For a lot of people, a new year is a time to reflect on our goals and things we’d like to accomplish. Some of us have developing new habits on our lists - whether we want to be better allies, grow as human beings, or want to stop harming others or ourselves.
One of those goals some of us have is cleaning up the trash in our lives that is ableism. For the unaware, ableism is a form of discrimination against people with disabilities. According to the Center for Disability Rights, ableism is a “set of beliefs or practices that devalue and discriminate against people with physical, intellectual, or psychiatric disabilities and often rests on the assumption that disabled people need to be ‘fixed’ in one form or the other.” The Center continues, “ableism is intertwined in our culture, due to many limiting beliefs about what disability does or does not mean, how able-bodied people learn to treat people with disabilities and how we are often not included at the table for key decisions.”
That’s a lot to unpack. Essentially, ableism is baked into how we treat others, what we believe about ourselves, and who we include. Like many other “-ism”s, it doesn’t inherently mean you’re a bad person if you have actions that reflect this bias against disability. Ableism often, as the Center for Disability Rights points out, “shows its ugly face from nondisabled people with good intentions.”
We do this a lot. We’re well-intentioned people. We don’t intend to harm people with disabilities. They are our siblings, friends, loved ones, students, and ourselves. Even disabled and neurodivergent people like me struggle with ableism, whether it is internalized (that’s a discussion for another day!) or through overt actions or limiting beliefs. Here are some of the things I’m trying to unlearn for 2022, and hopefully we can do these things together!
What’s Out: Ableist Language
I’ve been trying for a long time to challenge myself to stop saying some of the words that are intertwined within our culture that are ableist in nature. You might be thinking that this ended with the “r-word” that is a slur against people with intellectual disabilities, especially due to the success of the “Spread the Word to End the Word” campaign.
There’s a whole list of words that can rightfully be construed as ableist, but some are far more common than others in our everyday life. In particular, the ones that are harmful against mental health disabilities and intellectual disabilities come to mind, such as “crazy,” “moron,” “idiot”, and others. Take a moment to reflect on how often you say these or experience other people or our culture using these words.
What’s In Instead: Creative Word Choices
Instead of “crazy” or “insane,” I keep thinking, “What do I really mean to say?” When someone says their day at work might be crazy, perhaps they mean the day was “busy” or “hectic” or something interesting happened.

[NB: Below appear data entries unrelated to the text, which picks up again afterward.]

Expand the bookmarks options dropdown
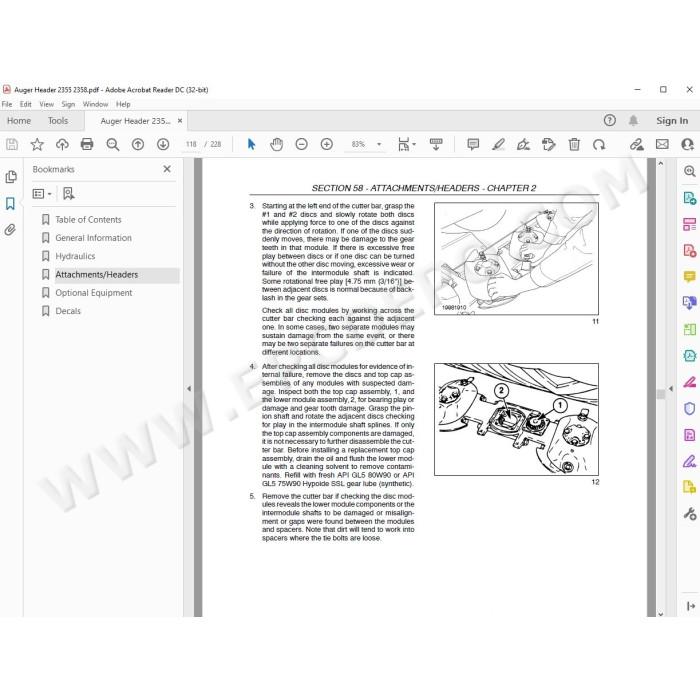Viewport: 700px width, 700px height. click(42, 194)
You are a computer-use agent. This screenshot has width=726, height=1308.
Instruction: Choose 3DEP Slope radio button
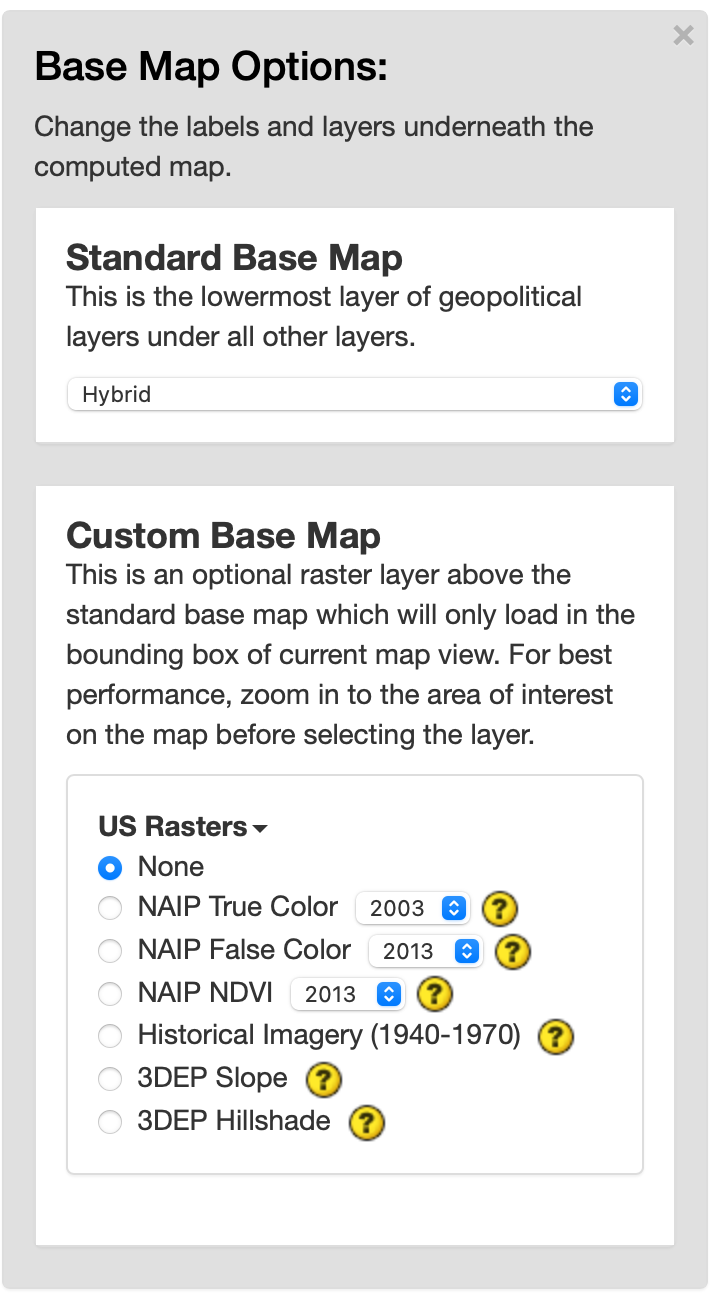click(110, 1079)
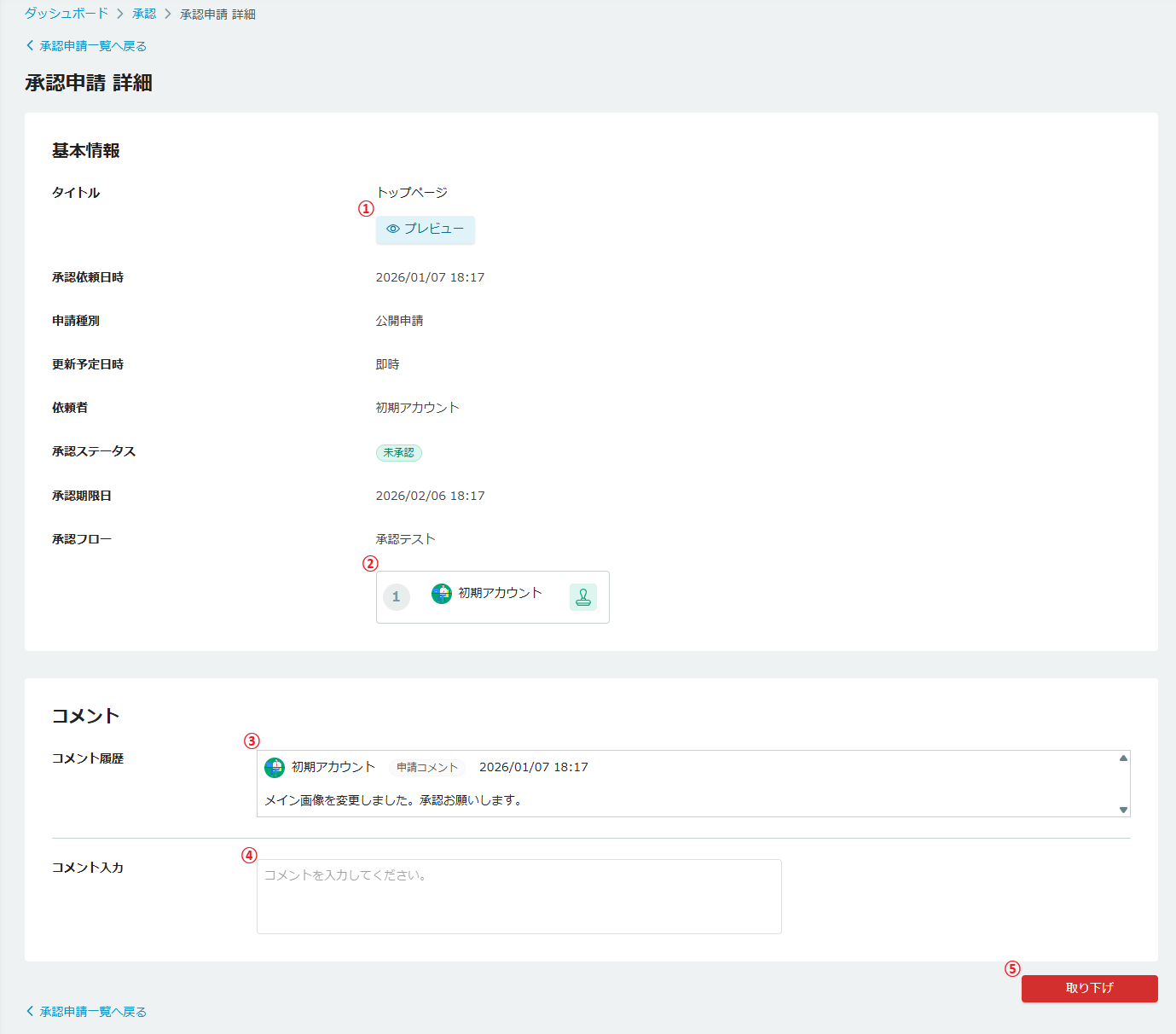Click the account avatar in approval flow step
This screenshot has width=1176, height=1034.
point(442,594)
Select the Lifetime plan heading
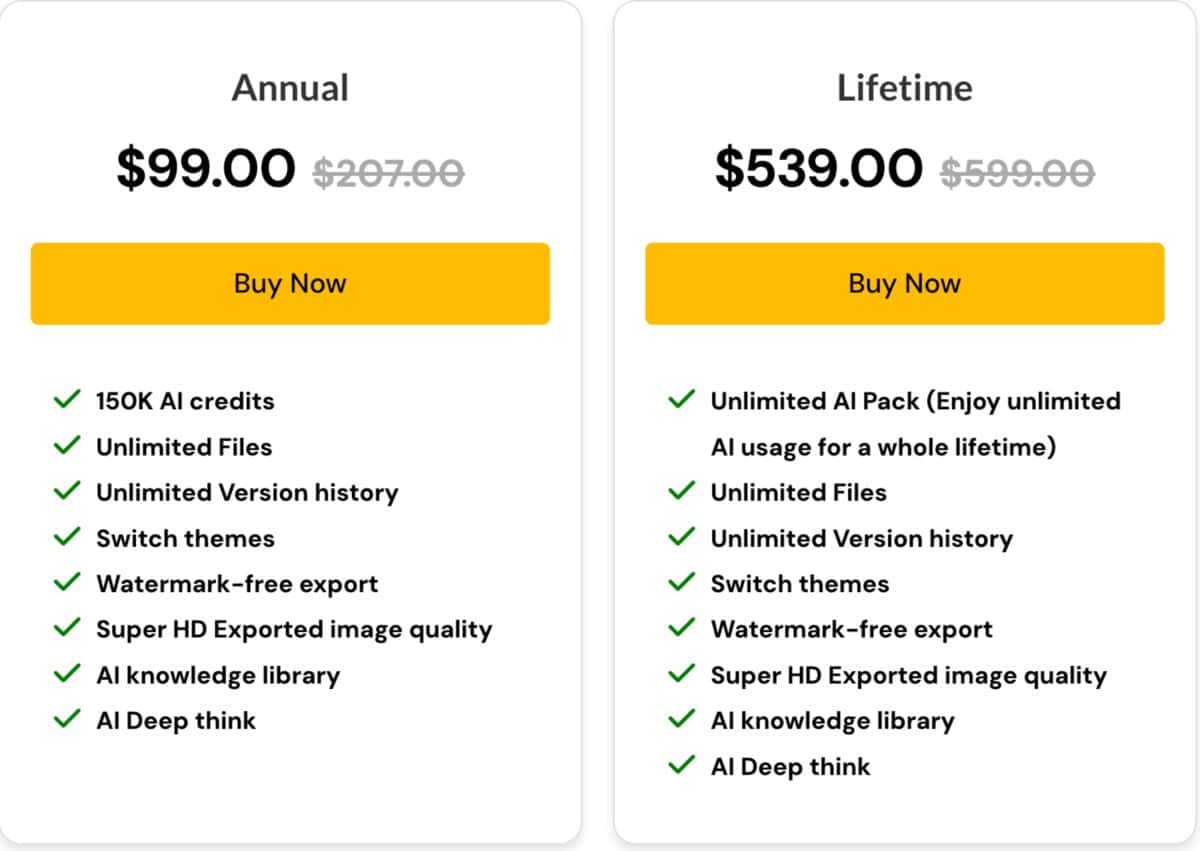 click(x=904, y=88)
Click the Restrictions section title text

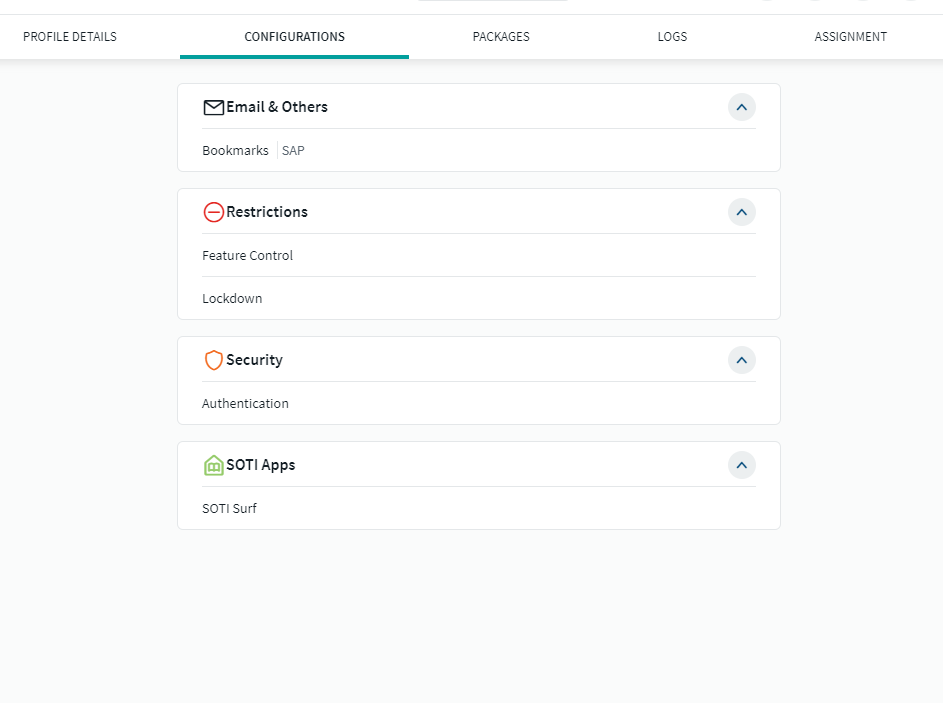267,212
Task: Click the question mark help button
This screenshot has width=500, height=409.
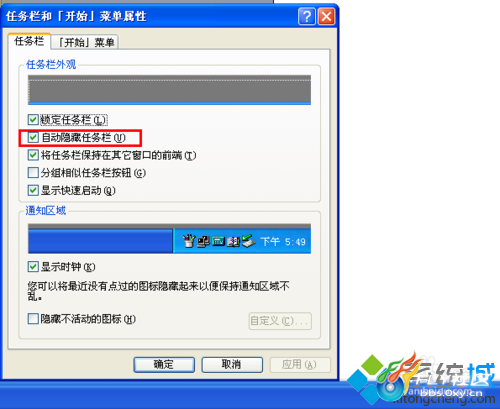Action: 307,16
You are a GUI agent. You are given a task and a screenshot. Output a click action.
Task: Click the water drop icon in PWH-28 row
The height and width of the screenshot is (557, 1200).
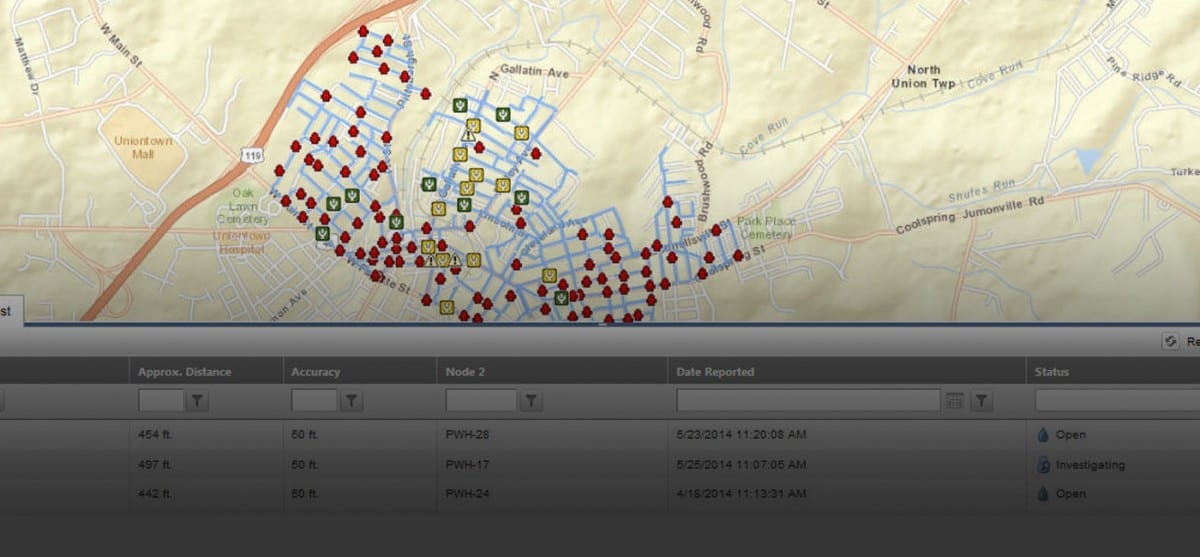coord(1042,435)
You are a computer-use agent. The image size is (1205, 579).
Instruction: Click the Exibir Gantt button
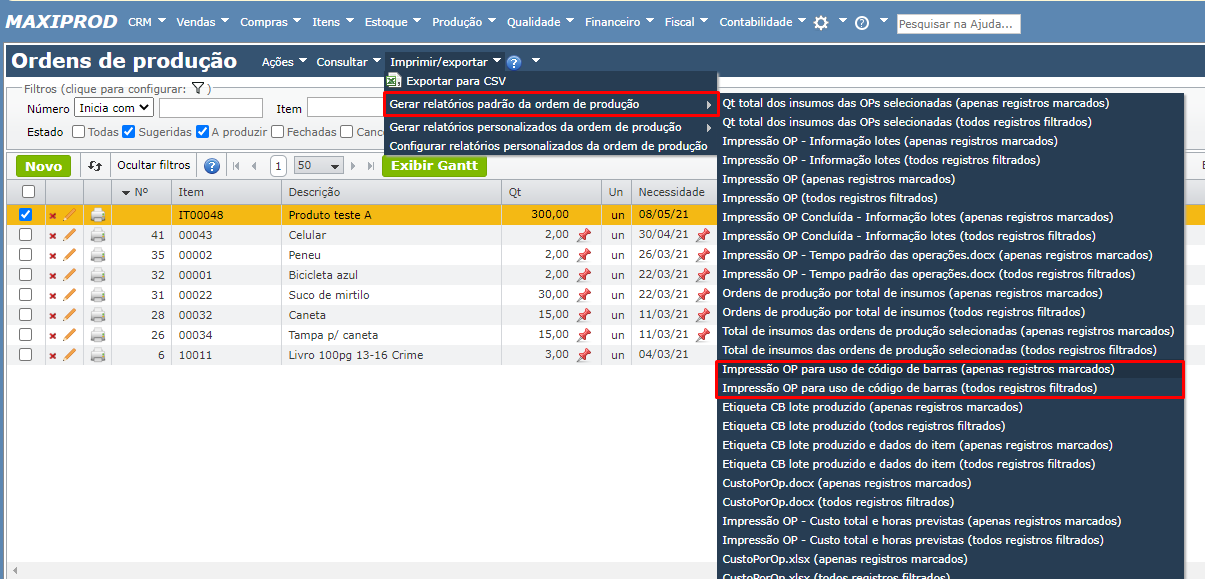[434, 165]
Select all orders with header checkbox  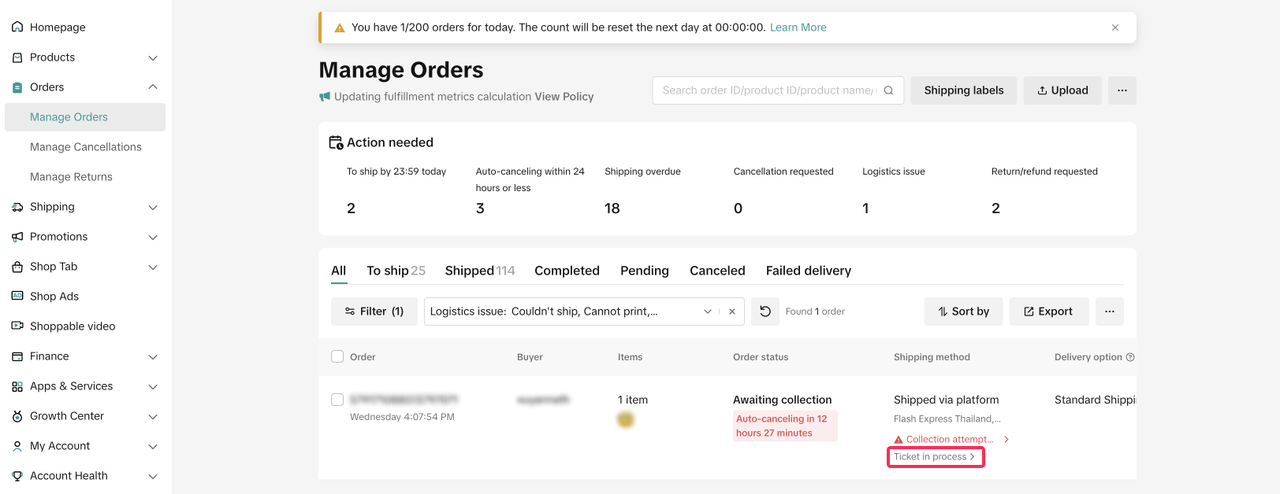click(337, 357)
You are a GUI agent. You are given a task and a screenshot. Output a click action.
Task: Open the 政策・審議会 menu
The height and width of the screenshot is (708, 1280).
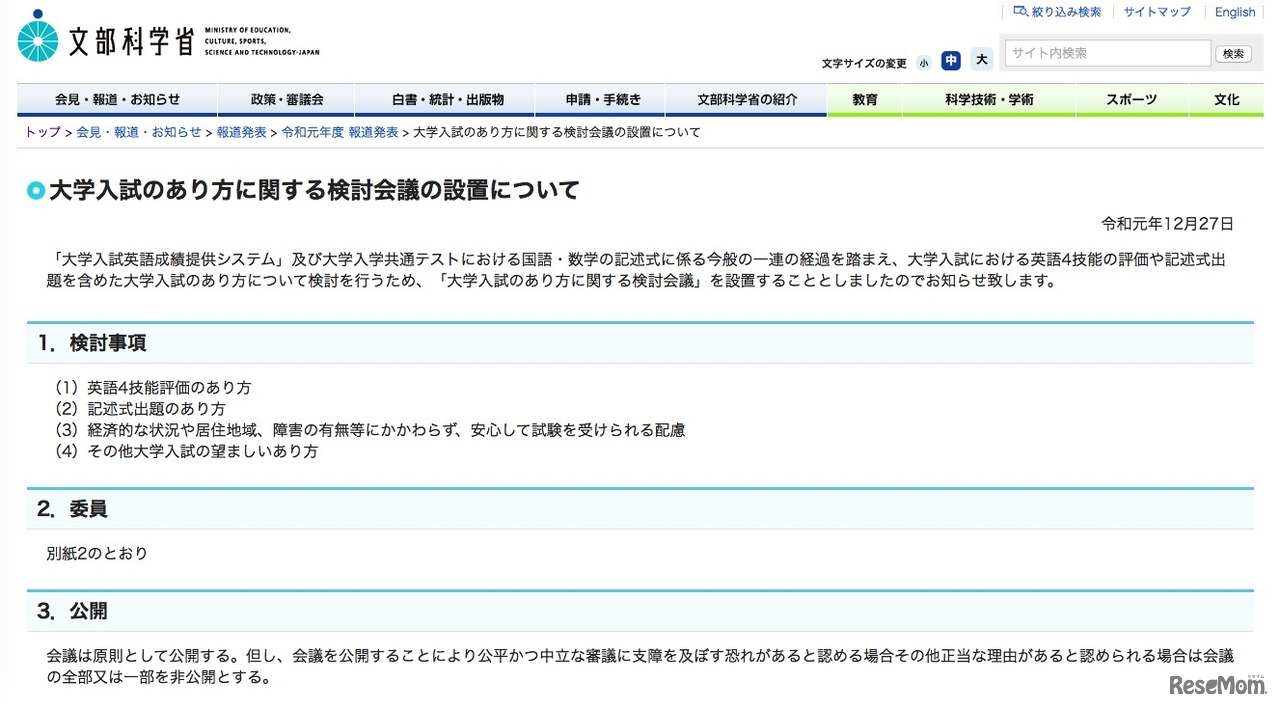286,99
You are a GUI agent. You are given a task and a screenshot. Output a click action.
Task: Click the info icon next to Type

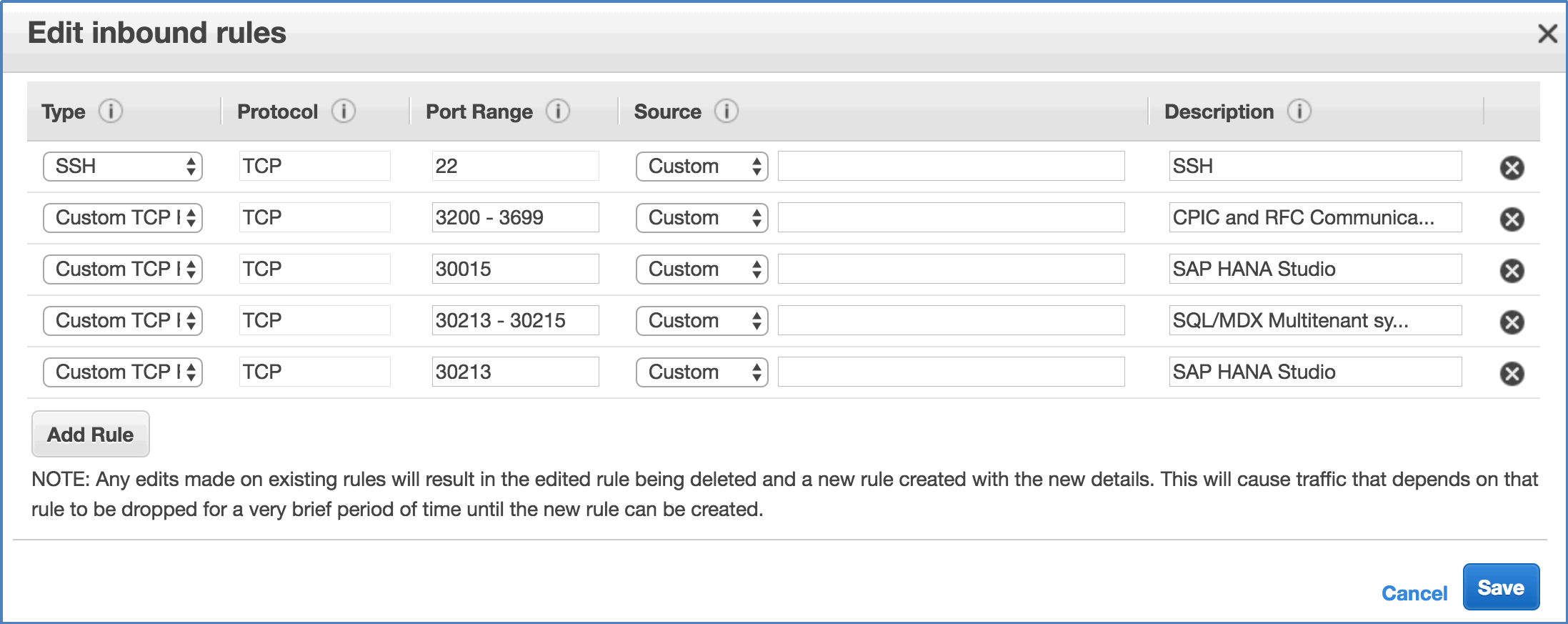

Most of the time, I’ll think of a more colorful replacement, like “wild” or “ridiculous.”
For the slurs against people with intellectual disabilities, we can make the best of effort to say “that was silly” instead of “that was stupid/dumb” - just a jumping off point!
These alternatives aren’t an exhaustive list, and I challenge YOU to find great replacements that don’t unintentionally harm groups of people!
What's Out: Inaccessible virtual meetings
As we enter what is now the third year of virtual meetings and events due to the COVID-19 pandemic, it continually baffles me how many meetings are inaccessible. They’re too long, or there’s an expectation to have your camera on no matter what. Or some people talk too fast for diverse learners and leaders to take notes.
There’s a lot of ways to make meetings more inclusive, but let’s start with the basics since this can be a whole topic all by itself.
What's In: Closed captions, live transcripts, & ASL interpreters
It is super easy for Zoom users to implement closed captions and live transcription now that the service expanded its accessibility features to include free account holders. I began doing this for every meeting I am the host of as soon as I was able to, and because I teach college students, I make sure each class is recorded and captioned to help diverse groups of learners. Even if someone isn’t Deaf or hard of hearing, they can still benefit from captions.
Of course, if requested, be sure to have ASL interpretation for events and meetings. You don’t want to be ableist by unintentionally excluding a whole subset of people.
What's Out: Silence
I’m tired of neurotypical, nondisabled people not joining the charge for inclusion when they recognize something is ableist or wrong. Allies have SO much power because you all don’t face oppression in the same way based on disability.
What's In: Allyship and Solidarity
Educate others. Speak up. Show solidarity and don’t leave all the education and emotional labor to the disabled and neurodivergent people in your life (and if you do, make sure to properly compensate us for our efforts if you’re expecting us to do actual work)!